• _Aim of the exercise_
Your task is to transcribe the entries below exactly, beginning with the line containing "Image resolution: width=1568" and ending with the final line, and to add nothing else.

• _Stored data entries_
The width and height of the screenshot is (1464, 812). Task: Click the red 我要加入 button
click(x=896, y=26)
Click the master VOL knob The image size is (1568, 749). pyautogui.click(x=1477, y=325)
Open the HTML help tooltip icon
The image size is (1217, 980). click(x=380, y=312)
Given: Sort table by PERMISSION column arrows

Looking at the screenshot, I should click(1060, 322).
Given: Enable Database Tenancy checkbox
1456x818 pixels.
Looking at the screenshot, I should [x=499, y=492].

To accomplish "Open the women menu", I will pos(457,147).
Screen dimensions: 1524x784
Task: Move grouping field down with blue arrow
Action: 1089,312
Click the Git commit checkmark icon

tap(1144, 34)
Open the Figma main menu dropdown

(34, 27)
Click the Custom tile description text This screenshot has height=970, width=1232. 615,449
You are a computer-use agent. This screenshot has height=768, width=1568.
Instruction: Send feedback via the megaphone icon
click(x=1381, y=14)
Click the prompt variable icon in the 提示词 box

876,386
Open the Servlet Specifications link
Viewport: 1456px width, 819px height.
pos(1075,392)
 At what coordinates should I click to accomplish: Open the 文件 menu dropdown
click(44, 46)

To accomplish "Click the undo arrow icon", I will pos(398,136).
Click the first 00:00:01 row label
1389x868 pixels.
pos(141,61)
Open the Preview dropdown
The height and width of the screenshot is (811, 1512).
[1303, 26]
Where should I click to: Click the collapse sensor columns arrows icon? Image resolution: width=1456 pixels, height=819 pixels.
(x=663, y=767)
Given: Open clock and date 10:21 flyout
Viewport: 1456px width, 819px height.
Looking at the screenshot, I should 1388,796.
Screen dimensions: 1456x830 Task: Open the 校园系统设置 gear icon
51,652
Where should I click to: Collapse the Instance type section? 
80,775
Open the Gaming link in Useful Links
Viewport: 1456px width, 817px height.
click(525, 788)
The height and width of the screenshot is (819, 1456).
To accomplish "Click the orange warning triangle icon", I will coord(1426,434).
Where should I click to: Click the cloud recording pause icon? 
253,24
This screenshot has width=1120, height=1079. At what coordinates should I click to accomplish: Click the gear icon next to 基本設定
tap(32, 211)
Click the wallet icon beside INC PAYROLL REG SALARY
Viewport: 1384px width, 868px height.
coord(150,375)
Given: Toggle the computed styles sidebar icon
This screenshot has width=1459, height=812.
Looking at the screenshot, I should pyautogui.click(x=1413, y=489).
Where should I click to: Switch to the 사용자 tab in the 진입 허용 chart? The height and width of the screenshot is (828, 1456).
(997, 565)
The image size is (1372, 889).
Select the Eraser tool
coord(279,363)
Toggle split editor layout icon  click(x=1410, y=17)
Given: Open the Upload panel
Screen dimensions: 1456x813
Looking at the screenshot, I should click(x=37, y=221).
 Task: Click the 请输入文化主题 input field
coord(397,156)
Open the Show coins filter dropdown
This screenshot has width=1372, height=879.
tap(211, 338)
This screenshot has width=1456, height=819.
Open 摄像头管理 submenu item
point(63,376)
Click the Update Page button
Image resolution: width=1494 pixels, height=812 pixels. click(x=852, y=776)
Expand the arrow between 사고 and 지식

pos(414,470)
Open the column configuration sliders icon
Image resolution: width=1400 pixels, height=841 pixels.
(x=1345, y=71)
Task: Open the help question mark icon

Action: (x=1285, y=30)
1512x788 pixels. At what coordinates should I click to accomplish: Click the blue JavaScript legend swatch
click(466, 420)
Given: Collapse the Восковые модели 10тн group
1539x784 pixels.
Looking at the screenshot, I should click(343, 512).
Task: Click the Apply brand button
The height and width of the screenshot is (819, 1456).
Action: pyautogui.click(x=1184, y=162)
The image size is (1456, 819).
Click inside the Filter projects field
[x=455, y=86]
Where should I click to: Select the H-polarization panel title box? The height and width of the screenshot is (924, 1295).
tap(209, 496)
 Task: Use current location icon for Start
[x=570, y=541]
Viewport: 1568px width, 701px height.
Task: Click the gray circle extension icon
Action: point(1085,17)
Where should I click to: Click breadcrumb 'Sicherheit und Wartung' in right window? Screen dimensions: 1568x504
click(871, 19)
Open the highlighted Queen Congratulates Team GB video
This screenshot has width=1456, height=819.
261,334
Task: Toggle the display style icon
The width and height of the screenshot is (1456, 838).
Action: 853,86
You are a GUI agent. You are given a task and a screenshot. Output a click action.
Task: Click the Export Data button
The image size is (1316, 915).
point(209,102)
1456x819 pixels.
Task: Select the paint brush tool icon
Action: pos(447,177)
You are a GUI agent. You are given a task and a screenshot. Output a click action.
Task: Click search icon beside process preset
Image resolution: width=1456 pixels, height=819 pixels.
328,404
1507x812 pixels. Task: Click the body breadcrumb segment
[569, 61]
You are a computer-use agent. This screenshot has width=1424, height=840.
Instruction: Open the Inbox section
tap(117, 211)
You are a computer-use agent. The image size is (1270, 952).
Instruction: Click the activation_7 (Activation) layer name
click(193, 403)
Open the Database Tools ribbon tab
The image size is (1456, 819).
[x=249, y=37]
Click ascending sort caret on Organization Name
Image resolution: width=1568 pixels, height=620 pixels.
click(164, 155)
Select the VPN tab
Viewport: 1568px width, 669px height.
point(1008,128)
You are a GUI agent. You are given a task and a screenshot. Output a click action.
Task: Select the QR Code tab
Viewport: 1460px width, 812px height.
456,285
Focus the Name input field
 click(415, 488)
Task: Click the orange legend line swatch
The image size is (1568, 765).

• _Exercise result_
Image resolution: width=1568 pixels, height=620 pixels.
click(164, 155)
Select the VPN tab
Viewport: 1568px width, 669px height.
point(1008,128)
You are a GUI agent. You are given a task and a screenshot. Output a click action.
Task: Select the QR Code tab
Viewport: 1460px width, 812px height.
456,285
Focus the Name input field
 click(415, 488)
Task: Click the orange legend line swatch
The image size is (1568, 765).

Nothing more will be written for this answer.